Gyoko alzò la bottiglia di porcellana e versò due coppe. Ne offrì una a Mariko, scolò l’altra e la riempì immediatamente. “Uno,” rispose, con voce soffocata.
“Grazie, siete molto gentile e premurosa. Sì, i tempi sono duri.” Mariko sorseggiò il vino pensosa. “L’Anjin-san e io verremo tra poco alla Casa da Tè.”
“Eh? Che-cosa-avete-detto?”
“Che l’Anjin-san e io verremo alla Casa da Tè tra poco. Io devo fargli da interprete.”
“Il barbaro?” esclamò Kiku, sussultando.
“Il barbaro. E sarà qui da un momento all’altro, se non lo fermiamo… insieme a lei, l’arpia più crudele e avida che abbia mai incontrato, possa rinascere prostituta di quindicesima classe!”
Nonostante il timore, Kiku rise forte. “Oh, Mama-san, non agitatevi tanto! Sembra una dama così affascinante, e un intero koban… avete concluso un accordo splendido! Su, abbiamo un sacco di tempo. Prima un po’ di sakè che vi rallegri il cuore. Ako, svelta come un colibrì!”
Ako scomparve.
“Sì, il cliente è l’Anjin-san,” ripeté Gyoko, quasi senza fiato per la rabbia.

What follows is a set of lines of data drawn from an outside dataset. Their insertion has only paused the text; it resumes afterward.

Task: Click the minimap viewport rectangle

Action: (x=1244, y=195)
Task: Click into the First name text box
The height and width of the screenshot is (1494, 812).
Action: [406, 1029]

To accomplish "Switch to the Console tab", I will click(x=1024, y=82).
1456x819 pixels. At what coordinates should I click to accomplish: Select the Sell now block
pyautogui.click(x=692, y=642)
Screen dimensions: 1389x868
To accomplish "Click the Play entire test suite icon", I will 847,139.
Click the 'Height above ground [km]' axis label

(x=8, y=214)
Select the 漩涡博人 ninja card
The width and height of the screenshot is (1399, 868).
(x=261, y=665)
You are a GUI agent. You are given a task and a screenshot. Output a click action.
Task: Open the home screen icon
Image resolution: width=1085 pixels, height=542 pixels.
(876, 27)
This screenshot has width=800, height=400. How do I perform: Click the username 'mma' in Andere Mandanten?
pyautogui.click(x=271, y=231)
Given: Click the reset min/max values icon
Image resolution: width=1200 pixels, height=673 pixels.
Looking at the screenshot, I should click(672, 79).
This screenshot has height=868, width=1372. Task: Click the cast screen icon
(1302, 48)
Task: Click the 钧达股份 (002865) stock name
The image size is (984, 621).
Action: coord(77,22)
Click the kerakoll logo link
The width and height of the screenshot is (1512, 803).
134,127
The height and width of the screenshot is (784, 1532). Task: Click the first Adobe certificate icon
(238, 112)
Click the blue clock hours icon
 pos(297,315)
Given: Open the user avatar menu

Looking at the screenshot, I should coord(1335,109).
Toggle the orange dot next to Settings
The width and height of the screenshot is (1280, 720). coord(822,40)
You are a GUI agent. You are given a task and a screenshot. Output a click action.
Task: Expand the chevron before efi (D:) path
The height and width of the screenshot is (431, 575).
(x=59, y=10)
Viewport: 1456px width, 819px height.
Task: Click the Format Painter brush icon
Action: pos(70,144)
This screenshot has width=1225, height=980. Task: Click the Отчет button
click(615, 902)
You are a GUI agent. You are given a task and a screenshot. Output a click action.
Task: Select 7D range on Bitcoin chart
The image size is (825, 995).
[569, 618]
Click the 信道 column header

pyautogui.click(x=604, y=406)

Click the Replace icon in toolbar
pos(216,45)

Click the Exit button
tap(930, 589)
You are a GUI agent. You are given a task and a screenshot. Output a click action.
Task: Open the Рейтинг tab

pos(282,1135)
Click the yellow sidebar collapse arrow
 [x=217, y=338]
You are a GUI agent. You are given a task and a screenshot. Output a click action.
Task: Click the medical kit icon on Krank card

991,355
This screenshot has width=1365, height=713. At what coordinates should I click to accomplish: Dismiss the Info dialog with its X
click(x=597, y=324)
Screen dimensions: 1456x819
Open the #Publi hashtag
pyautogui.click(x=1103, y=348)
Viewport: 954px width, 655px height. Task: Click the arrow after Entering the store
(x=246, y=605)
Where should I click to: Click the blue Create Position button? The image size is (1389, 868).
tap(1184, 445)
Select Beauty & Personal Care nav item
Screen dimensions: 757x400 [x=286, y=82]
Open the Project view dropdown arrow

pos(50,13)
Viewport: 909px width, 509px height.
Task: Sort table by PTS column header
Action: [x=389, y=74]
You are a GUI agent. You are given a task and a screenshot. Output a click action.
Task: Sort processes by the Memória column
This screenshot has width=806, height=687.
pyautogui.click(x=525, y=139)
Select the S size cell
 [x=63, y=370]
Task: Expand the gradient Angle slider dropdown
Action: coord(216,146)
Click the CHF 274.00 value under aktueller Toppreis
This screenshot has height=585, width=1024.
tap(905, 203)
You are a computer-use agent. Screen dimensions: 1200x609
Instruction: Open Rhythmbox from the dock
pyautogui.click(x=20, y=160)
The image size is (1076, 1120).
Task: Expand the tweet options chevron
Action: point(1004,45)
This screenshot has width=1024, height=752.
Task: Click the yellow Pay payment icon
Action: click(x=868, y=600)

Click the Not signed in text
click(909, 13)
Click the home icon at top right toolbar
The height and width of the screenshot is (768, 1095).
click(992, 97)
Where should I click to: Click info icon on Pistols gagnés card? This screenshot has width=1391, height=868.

Kiku la rinfrescò con il ventaglio e Hana, la piccola apprendista, la imitò, tenendo erbe odorose sotto il naso della Mama-san. “Io credevo che trattasse per Buntaro… o per lo stesso Toranaga. Naturalmente, quando ha nominato l’Anjin-san, le ho chiesto perché non se ne era occupata la sua concubina, ma lei mi ha risposto soltanto che Fujiko-san stava troppo male per le bruciature riportate nell’incendio e che lei aveva ricevuto l’ordine di parlarmi dallo stesso Toranaga.”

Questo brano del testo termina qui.